╭─ DATA IN THIS EXERCISE

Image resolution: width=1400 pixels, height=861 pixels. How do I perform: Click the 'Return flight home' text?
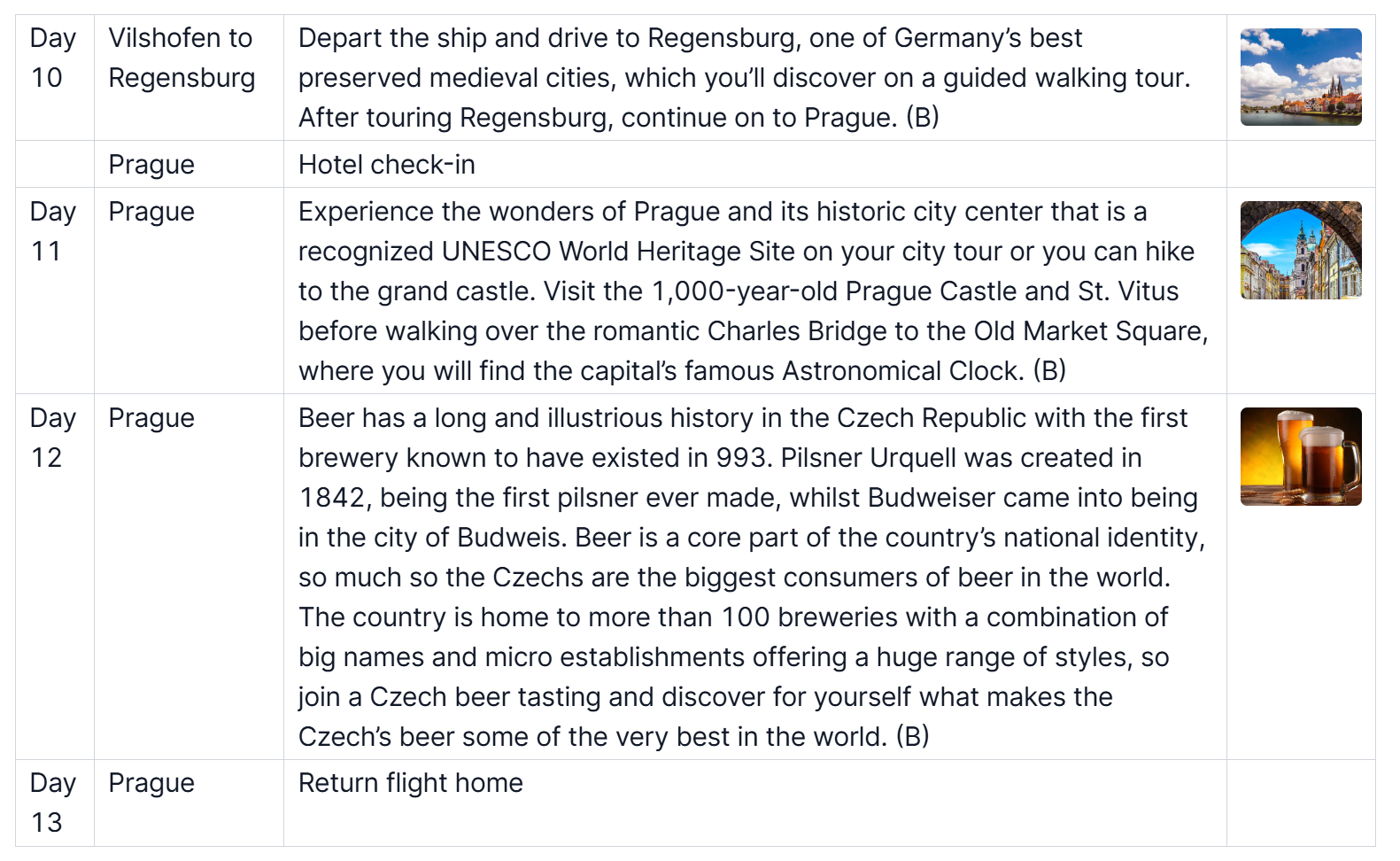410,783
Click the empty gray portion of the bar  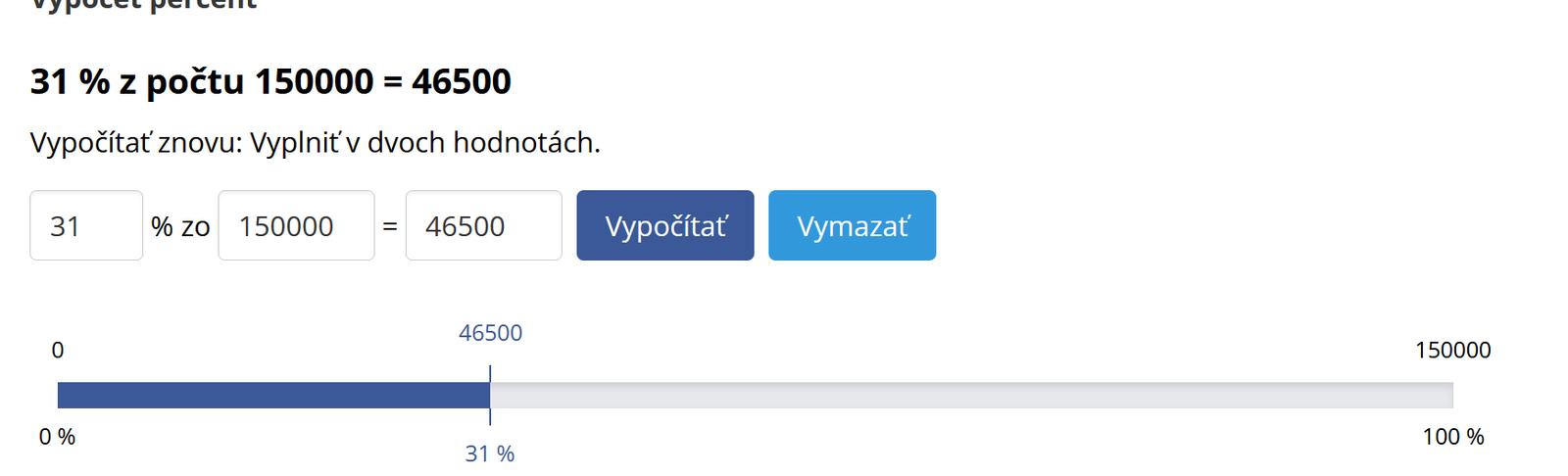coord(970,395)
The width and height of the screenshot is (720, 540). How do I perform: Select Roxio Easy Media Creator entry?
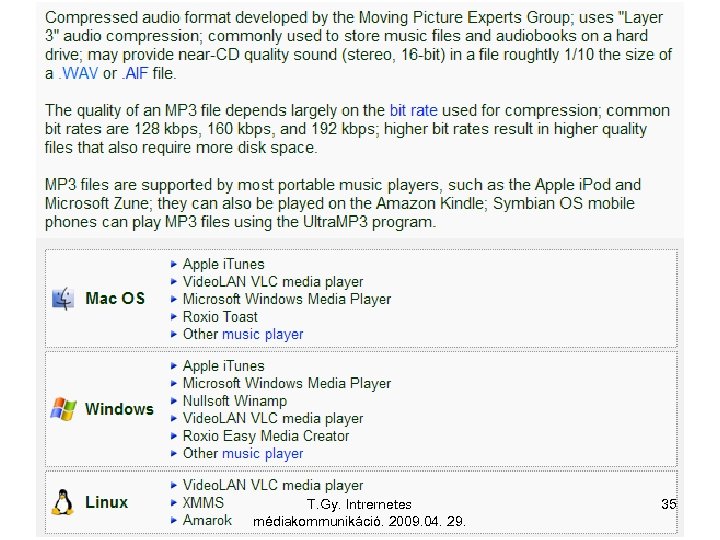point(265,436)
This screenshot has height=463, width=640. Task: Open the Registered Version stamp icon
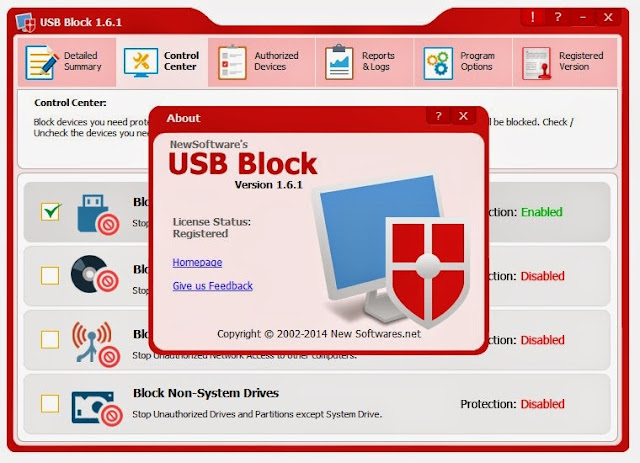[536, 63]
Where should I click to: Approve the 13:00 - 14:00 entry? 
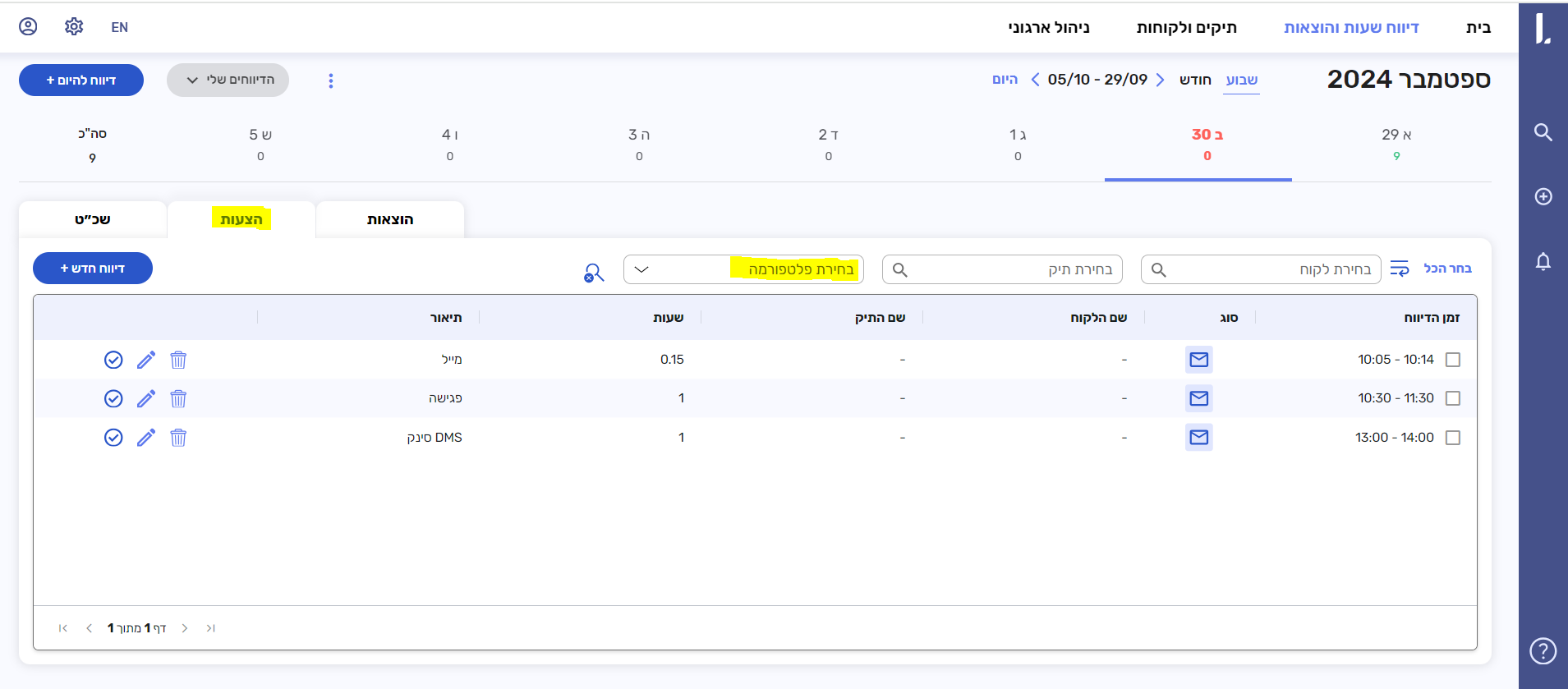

╰─

**PROBLEM STATEMENT**:
Begin at the line containing "The width and" and copy every line through the end of the data above exactly, omitting the pictures.

**OUTPUT FOR THIS EXERCISE**:
The width and height of the screenshot is (720, 540). How do I perform: Select Roxio Easy Media Creator entry?
point(265,436)
This screenshot has height=463, width=640. Task: Open the Registered Version stamp icon
[536, 63]
Where should I click to: Approve the 13:00 - 14:00 entry? 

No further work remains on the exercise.